Hello, @scott-smith-0, @peterjones and All,
Just a clarification about greedy and lazy quantifiers :
Imagine the following regex, using the free-spacing mode for a better readability :
(?x) \w+? ABC test ABC
You may think that we must use the lazy quantifier +?, in order to get the first occurrence of the string ABC. But, it’s a common mistake of reasoning !
Indeed, in fact, the regex are looking for the shortest range of word characters, followed with the string ABCtestABC
Easy to prove :
Against the text XYZ 12345ABCtestABCdefghiABCtestABCjklmn the regex \w+?ABCtestABC does match the string 12345ABCtestABC, whereas the regex \w+ABCtestABC matches the string 12345ABCtestABCdefghiABCtestABC. Given this subject text, the difference between the two kinds of quantifiers is obvious !
Now, against the shorter text XYZ 12345ABCtestABCdefghi, as there is only 1 occurrence of the string ABCtestABC, you don’t have to bother about lazy vs greedy quantifiers ! Both, the regexes \w+?ABCtestABC and \w+ABCtestABC will match the same string 12345ABCtestABC
Of course, had we used the simple regexes \w+?ABC and \w+?ABC, the matched strings would have been quite distinct !
Now, let’s imagine :
The subject text XYZ 12345" display="defghi, where I replaced the two strings ABC with a double-quote " and the word test with <sp>display=
The regex \w+?" display="
In this specific case, there an additional reason why the lazy quantifier is useless ;-))
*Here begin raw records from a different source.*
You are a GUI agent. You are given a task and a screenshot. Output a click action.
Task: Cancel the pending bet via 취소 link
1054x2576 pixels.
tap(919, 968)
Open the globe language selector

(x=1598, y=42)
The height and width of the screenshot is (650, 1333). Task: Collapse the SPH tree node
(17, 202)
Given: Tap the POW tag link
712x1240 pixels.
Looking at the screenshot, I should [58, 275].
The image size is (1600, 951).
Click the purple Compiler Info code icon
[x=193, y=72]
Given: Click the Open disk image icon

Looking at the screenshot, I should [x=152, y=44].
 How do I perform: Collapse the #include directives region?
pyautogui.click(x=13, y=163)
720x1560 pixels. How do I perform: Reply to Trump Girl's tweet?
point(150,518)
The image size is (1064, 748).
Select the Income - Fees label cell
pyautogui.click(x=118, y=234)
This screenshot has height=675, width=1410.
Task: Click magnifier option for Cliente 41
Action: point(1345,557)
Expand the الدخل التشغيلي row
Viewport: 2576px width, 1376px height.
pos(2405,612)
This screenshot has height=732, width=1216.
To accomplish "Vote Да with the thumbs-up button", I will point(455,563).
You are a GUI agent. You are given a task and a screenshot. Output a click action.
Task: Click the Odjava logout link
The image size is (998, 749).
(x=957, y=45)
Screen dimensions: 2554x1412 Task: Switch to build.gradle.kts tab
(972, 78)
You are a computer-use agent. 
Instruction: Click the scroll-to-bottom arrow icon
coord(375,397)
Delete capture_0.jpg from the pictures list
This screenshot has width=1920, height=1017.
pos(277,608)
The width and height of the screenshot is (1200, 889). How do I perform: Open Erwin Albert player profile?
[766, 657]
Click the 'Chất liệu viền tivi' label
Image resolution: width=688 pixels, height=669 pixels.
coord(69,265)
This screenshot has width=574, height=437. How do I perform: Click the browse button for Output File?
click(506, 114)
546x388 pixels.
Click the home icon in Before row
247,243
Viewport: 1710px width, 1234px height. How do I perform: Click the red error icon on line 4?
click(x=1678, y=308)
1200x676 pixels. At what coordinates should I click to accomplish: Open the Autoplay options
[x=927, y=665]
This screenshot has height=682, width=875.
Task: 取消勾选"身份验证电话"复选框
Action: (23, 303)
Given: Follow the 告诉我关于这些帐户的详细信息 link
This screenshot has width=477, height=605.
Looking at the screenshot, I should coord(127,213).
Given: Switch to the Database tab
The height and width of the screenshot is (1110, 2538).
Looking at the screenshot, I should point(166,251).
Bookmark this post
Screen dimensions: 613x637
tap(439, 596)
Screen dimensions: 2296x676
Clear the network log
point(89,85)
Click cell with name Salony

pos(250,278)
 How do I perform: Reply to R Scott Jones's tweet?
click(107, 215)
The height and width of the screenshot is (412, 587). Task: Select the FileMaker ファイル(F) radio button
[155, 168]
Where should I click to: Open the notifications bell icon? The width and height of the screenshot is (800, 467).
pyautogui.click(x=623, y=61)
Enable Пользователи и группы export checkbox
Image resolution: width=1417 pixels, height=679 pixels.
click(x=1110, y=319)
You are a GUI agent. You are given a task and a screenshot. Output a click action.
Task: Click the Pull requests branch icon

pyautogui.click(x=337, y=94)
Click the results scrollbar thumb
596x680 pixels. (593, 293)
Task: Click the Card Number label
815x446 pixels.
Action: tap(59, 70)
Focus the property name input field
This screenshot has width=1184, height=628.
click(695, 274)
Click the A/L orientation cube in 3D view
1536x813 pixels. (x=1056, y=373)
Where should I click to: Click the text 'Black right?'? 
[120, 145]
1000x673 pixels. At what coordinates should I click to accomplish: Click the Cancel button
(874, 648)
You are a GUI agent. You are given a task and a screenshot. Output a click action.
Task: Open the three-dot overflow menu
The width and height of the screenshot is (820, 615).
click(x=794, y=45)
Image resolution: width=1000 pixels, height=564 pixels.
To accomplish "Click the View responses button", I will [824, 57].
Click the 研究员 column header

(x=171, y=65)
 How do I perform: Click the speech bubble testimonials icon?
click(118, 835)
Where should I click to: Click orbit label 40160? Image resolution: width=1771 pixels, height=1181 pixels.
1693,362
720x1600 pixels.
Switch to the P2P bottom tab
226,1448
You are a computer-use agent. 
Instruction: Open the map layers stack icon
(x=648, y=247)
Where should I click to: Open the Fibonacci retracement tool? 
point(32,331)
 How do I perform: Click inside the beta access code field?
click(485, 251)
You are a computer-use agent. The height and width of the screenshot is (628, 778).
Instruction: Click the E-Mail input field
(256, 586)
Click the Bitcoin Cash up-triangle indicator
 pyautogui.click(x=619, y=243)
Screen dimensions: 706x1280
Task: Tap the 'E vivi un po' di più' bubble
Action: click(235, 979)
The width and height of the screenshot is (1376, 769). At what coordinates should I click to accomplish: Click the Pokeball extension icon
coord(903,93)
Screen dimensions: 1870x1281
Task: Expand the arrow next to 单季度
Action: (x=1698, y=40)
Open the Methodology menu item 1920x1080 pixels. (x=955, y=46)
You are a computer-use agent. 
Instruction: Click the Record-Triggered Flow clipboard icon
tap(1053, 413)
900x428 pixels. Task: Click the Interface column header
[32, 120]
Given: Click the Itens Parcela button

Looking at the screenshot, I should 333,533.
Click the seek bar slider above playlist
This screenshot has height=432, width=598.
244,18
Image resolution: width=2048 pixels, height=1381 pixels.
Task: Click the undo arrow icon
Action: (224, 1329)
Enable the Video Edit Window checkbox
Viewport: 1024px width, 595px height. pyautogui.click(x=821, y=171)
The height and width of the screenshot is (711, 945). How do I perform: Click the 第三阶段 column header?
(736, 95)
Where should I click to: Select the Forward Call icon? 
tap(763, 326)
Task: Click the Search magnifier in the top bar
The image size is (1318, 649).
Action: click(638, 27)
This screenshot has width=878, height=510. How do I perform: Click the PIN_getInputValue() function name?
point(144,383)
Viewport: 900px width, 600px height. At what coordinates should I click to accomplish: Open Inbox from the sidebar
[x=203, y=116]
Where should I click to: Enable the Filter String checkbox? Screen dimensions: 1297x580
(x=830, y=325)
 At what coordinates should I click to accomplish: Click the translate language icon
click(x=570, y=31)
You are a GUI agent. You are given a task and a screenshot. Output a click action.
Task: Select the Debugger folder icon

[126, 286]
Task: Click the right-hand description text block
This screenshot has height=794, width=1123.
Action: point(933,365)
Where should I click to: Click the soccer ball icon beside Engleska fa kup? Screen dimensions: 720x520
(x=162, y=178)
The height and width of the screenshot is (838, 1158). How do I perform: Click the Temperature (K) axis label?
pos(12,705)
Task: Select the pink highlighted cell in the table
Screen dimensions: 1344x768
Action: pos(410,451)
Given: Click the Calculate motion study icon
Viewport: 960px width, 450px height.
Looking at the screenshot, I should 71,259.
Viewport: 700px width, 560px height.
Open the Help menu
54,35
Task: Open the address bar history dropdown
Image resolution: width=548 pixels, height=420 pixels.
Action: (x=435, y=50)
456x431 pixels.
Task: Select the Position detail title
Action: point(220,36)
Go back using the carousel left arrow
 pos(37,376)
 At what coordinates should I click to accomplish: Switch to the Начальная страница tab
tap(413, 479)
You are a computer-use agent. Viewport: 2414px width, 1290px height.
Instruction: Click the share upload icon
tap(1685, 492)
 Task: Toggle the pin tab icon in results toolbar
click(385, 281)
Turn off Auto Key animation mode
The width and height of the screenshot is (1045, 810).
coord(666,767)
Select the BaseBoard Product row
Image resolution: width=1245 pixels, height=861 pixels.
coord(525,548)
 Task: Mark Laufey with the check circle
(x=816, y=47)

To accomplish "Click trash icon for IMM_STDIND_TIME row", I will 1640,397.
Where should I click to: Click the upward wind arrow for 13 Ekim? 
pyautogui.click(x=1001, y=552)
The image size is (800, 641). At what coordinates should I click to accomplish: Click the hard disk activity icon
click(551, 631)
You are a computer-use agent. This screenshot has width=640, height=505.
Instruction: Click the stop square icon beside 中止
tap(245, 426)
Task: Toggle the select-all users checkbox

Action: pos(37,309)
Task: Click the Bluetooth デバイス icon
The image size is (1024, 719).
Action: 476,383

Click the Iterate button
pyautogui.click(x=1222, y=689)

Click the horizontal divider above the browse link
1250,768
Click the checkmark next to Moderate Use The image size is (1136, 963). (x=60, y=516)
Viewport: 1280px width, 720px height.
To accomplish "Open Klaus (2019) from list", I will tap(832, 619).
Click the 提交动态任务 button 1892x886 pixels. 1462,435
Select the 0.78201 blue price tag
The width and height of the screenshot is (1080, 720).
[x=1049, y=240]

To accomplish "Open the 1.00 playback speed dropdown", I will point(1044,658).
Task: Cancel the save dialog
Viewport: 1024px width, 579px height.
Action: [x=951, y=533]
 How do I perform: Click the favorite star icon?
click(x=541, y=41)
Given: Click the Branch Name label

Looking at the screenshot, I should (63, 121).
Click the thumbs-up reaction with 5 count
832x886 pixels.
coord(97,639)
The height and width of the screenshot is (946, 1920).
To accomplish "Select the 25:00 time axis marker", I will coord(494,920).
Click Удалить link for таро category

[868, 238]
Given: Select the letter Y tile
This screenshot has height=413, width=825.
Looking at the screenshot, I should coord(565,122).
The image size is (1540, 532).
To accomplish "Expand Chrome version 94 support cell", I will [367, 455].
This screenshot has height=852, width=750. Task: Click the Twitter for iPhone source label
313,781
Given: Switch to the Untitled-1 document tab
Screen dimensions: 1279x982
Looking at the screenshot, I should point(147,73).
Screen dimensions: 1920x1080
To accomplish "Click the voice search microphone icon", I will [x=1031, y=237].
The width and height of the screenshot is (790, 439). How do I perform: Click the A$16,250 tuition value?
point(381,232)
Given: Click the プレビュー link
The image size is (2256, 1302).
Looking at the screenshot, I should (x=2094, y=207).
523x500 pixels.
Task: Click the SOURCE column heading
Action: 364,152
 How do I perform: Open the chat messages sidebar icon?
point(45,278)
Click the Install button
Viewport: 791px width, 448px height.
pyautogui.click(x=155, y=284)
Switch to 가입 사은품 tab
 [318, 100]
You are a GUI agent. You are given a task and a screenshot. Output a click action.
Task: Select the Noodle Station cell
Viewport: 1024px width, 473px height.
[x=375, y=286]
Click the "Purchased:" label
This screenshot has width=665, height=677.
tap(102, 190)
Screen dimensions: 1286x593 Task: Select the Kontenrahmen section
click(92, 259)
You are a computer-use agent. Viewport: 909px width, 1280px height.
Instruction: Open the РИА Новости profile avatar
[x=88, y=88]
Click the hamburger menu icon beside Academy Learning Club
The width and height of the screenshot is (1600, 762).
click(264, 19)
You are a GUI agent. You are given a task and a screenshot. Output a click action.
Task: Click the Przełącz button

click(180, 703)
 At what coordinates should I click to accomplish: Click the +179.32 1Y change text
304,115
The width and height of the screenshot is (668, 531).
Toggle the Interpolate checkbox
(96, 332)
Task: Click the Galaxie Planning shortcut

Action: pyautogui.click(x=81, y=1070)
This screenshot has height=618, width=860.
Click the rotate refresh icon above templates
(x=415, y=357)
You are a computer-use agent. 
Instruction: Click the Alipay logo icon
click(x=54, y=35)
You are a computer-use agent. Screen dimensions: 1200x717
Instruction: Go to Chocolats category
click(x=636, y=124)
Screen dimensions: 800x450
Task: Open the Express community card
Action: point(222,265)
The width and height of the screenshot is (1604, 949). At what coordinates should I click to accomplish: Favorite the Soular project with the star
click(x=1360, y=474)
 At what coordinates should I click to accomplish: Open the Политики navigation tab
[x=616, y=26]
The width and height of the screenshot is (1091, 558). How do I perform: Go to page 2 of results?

Indeed, if you think, wrongly, at first sight, that this quantifier is needed in order to get the first " symbol, it could not match a further bunch of chars as, both, the double-quote and the following space character are not word characters, anyway !
Just try the two regexes \w+?" display=" and \w+" display=", against the following text :
XYZ 12345" display=“defghi” display="jklmn
In both cases, the matched string is just 12345" display="
Best Regards,
guy038
Reminder : for correct tests, replace any “ and ” quoting characters with a classic double-quote char " ( \x{0022} )